Bug 639 - "map to guest" ignored when "security = server"

Summary: "map to guest" ignored when "security = server"

Status:	RESOLVED WONTFIX

Alias:	None

Product:	Samba 3.0
Classification:	Unclassified
Component:	Config Files (show other bugs)
Version:	3.0.0
Hardware:	All Linux

Importance:	P3 normal
Target Milestone:	none
Assignee:	Samba Bugzilla Account
QA Contact:

URL:
Keywords:

Depends on:
Blocks:

Reported:	2003-10-16 11:00 UTC by Jerry Marceau
Modified:	2005-11-14 09:24 UTC (History)
CC List:	0 users

See Also:

Attachments
Add an attachment (proposed patch, testcase, etc.)
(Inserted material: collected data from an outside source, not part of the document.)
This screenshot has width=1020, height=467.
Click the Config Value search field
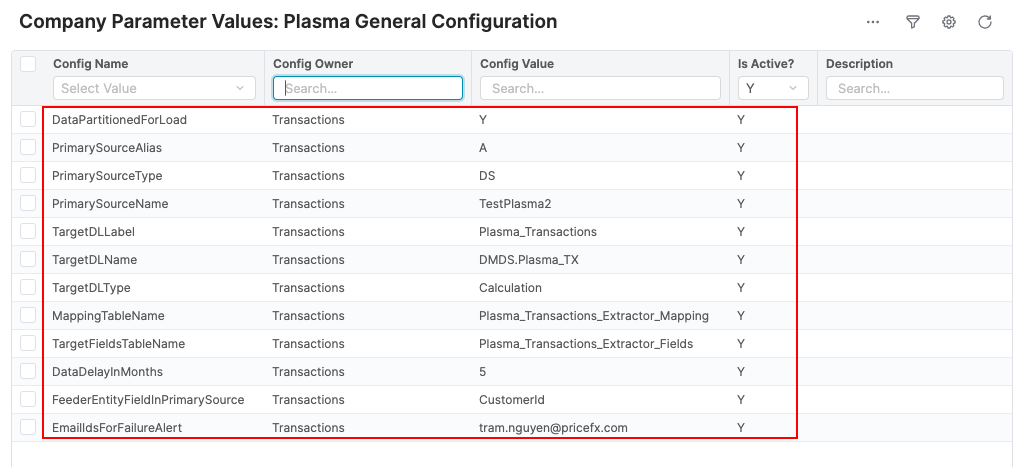click(600, 88)
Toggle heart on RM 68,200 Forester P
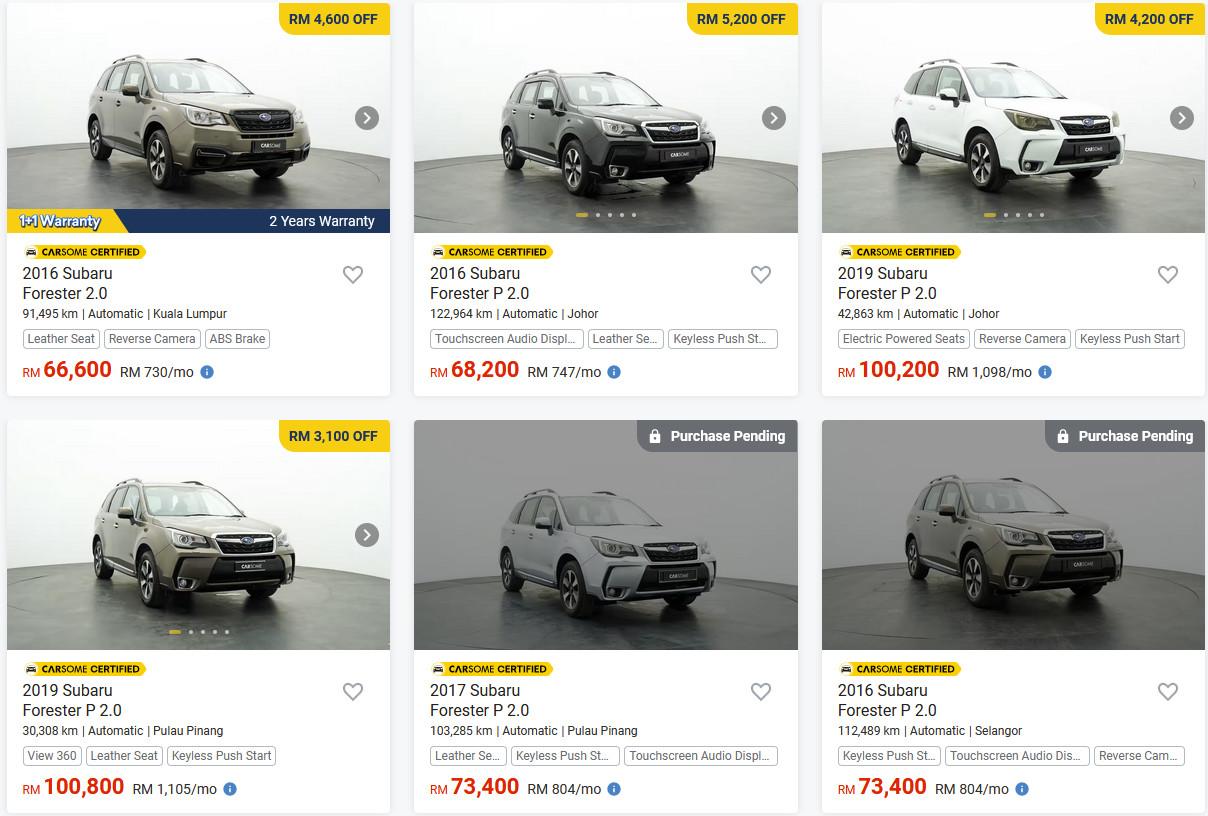1208x816 pixels. [x=761, y=275]
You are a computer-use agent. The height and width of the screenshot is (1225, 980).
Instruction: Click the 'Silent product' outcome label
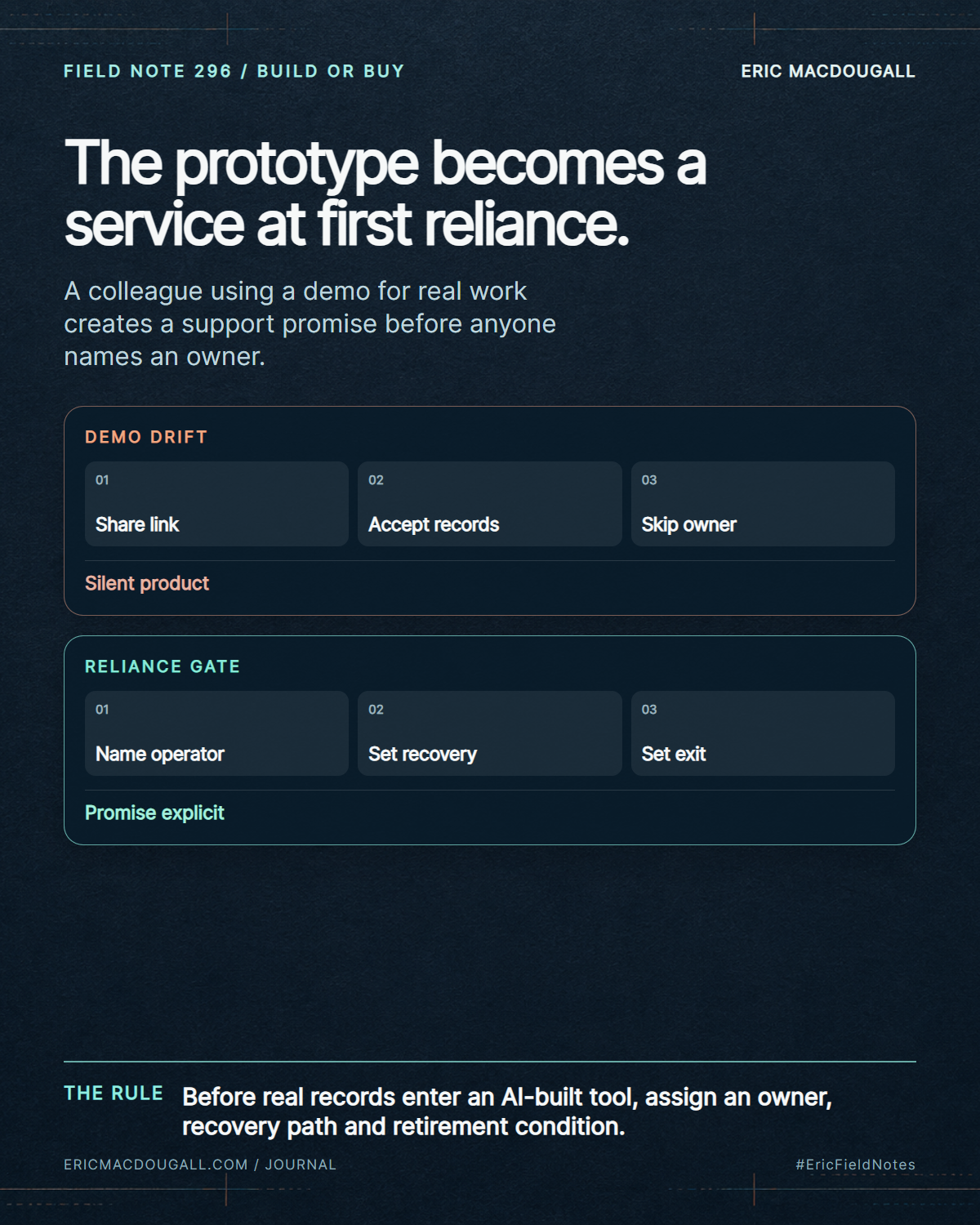(x=147, y=583)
Note You need to log in before you can comment on or make changes to this bug.

Description Jerry Marceau 2003-10-16 11:00:59 UTC

"map to guest" seems to be ignored when "security = server".  "map to guest"
works when "security = user" and a local smbpasswd file is used.  

When using "security = server", attempting to connect to a guest accessable
share with a non-existant account and an incorrect password, the connection fails:

% smbclient '\\stampy\public' mypass -U phoneyuser       
added interface ip=132.177.137.23 bcast=132.177.139.255 nmask=255.255.252.0
session setup failed: NT_STATUS_LOGON_FAILURE

Changing smb.conf to 'security = user' allowes access with the bad password:

% smbclient '\\stampy\public' mypass -U phoneyuser
added interface ip=132.177.137.23 bcast=132.177.139.255 nmask=255.255.252.0
Domain=[CENTERS] OS=[Unix] Server=[Samba 3.0.0]
smb: \> quit

Comment 1 Andrew Bartlett 2003-10-16 16:48:24 UTC

It is not possible to fix this, as the server will not tell us if the error was
bad password, or bad user.

Map to guest = 'bad password' should still work.

This is one of the many, very good reason why 'security=server' should never be
used.  Try 'security=domain' or 'security=ads' instead.

Comment 2 Gerald (Jerry) Carter (dead mail address) 2005-11-14 09:24:52 UTC

database cleanup